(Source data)
# # # #

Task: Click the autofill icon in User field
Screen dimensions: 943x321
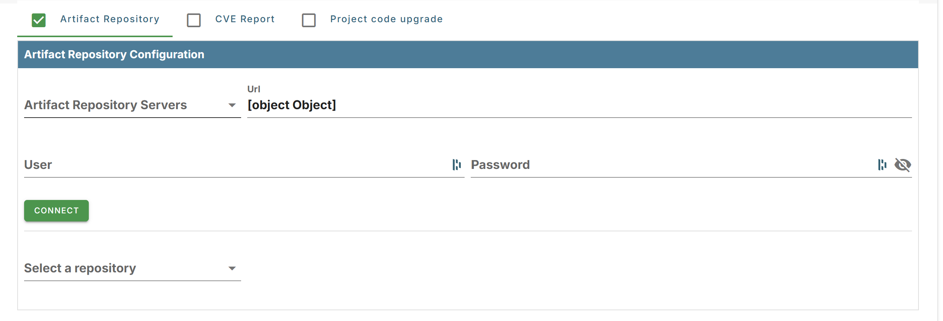Action: coord(457,165)
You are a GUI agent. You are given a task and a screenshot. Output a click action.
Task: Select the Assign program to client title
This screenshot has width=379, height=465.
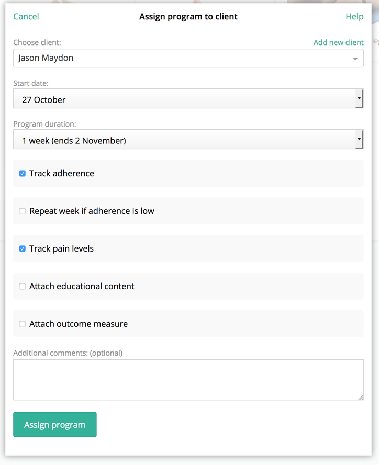[x=188, y=16]
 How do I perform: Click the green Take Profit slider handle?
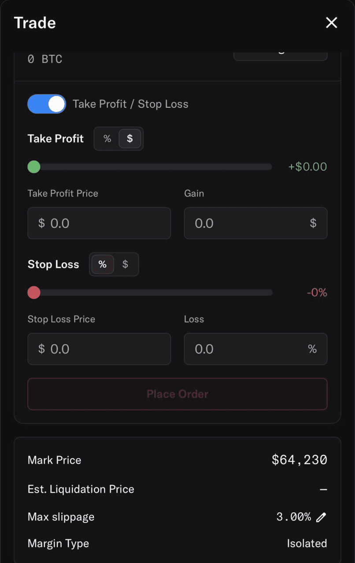pos(34,167)
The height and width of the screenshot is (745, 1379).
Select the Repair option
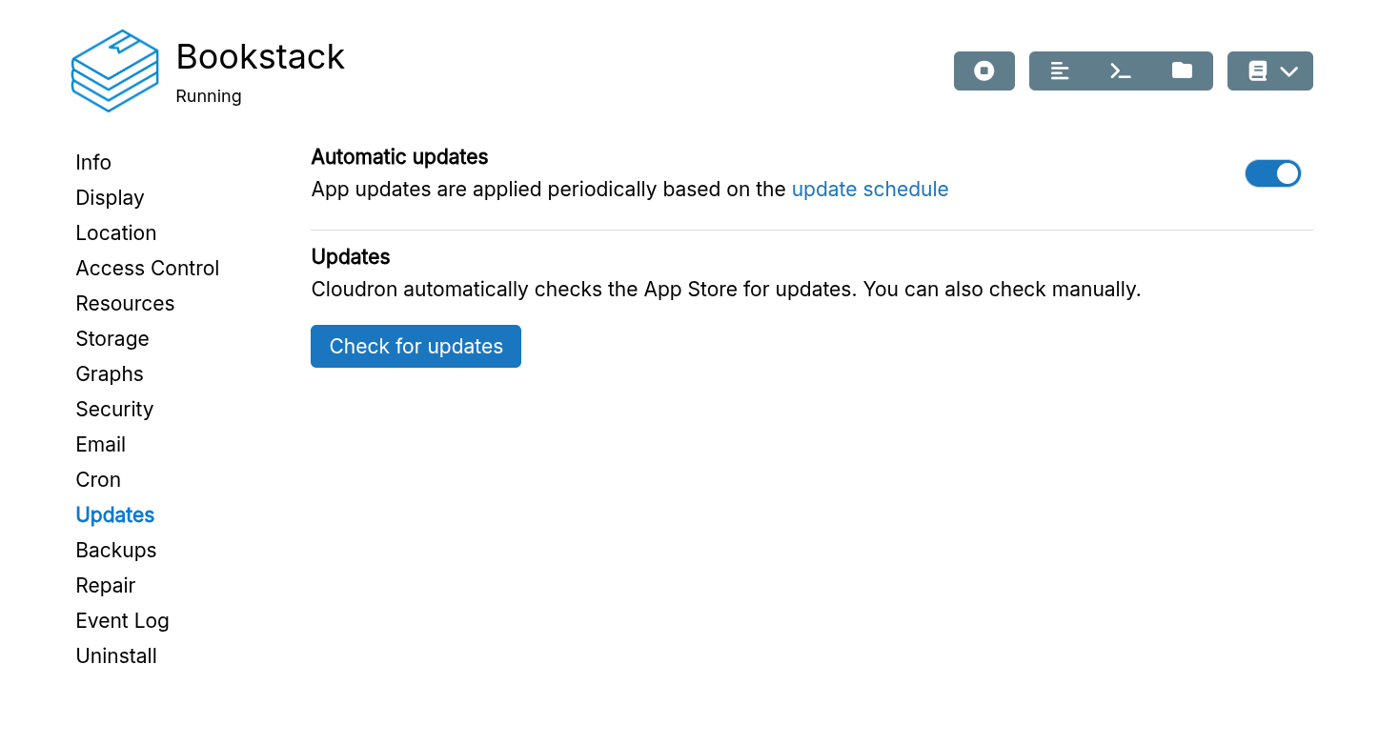[x=105, y=585]
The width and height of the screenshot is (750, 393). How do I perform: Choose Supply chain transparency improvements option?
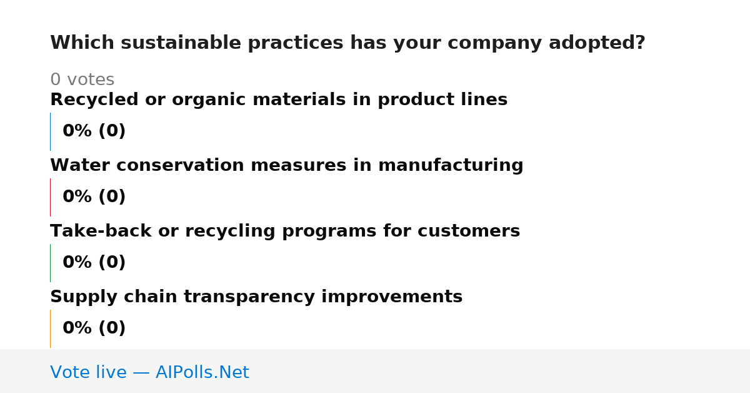(256, 297)
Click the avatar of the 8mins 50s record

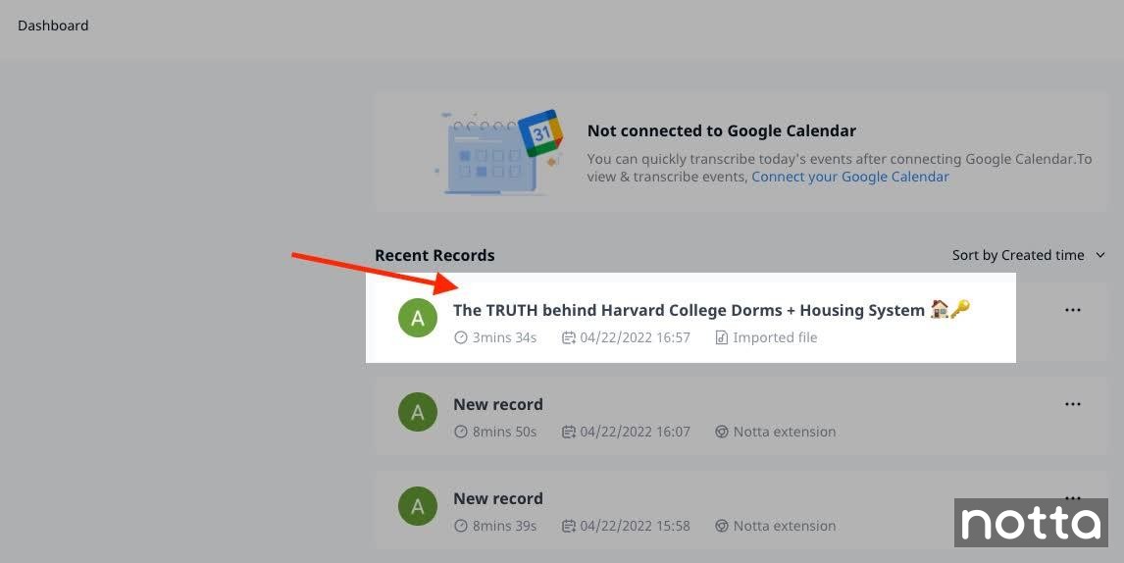pos(418,413)
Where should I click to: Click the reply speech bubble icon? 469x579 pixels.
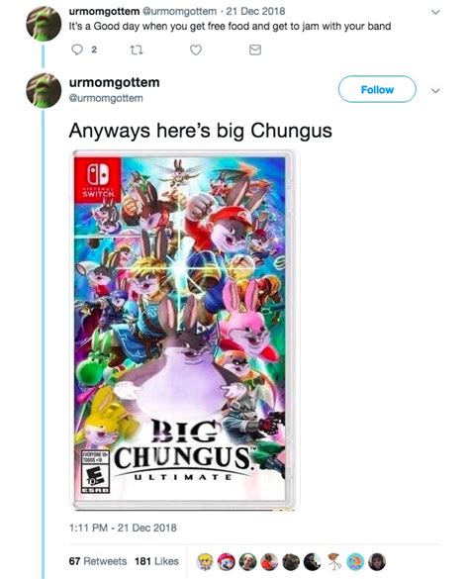pos(77,49)
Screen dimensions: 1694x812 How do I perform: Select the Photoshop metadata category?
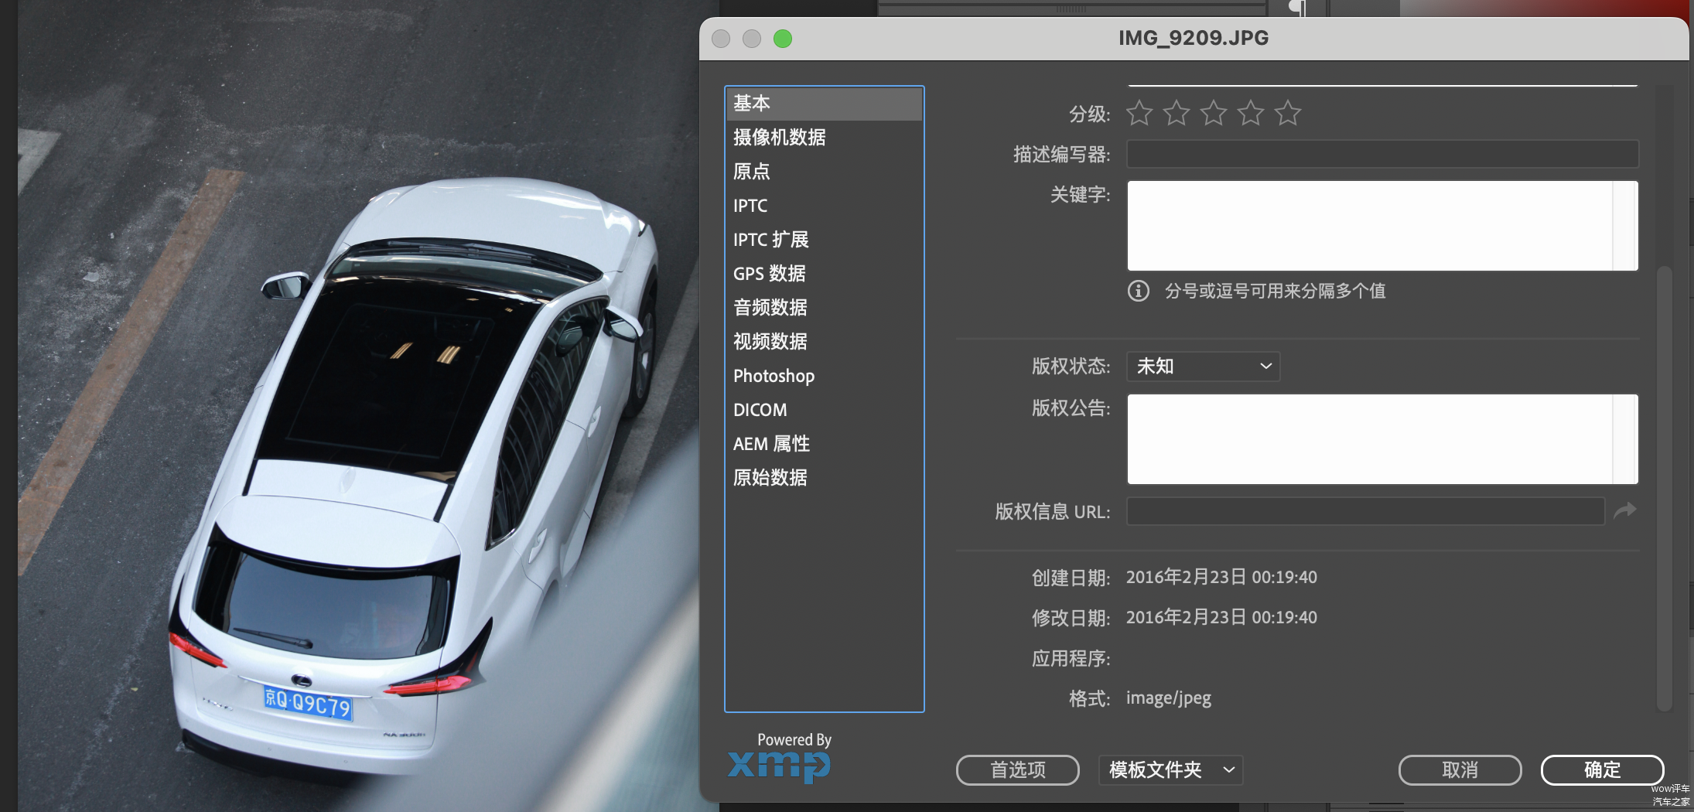point(774,376)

# # # #

TASK TO COMPLETE
Quote, please, only the lines running from the one with "Screen dimensions: 1694x812" down to the final line of the data above, keeping both ends and skipping the pictures.

EXERCISE OUTPUT
Screen dimensions: 1694x812 How do I perform: Select the Photoshop metadata category?
point(774,376)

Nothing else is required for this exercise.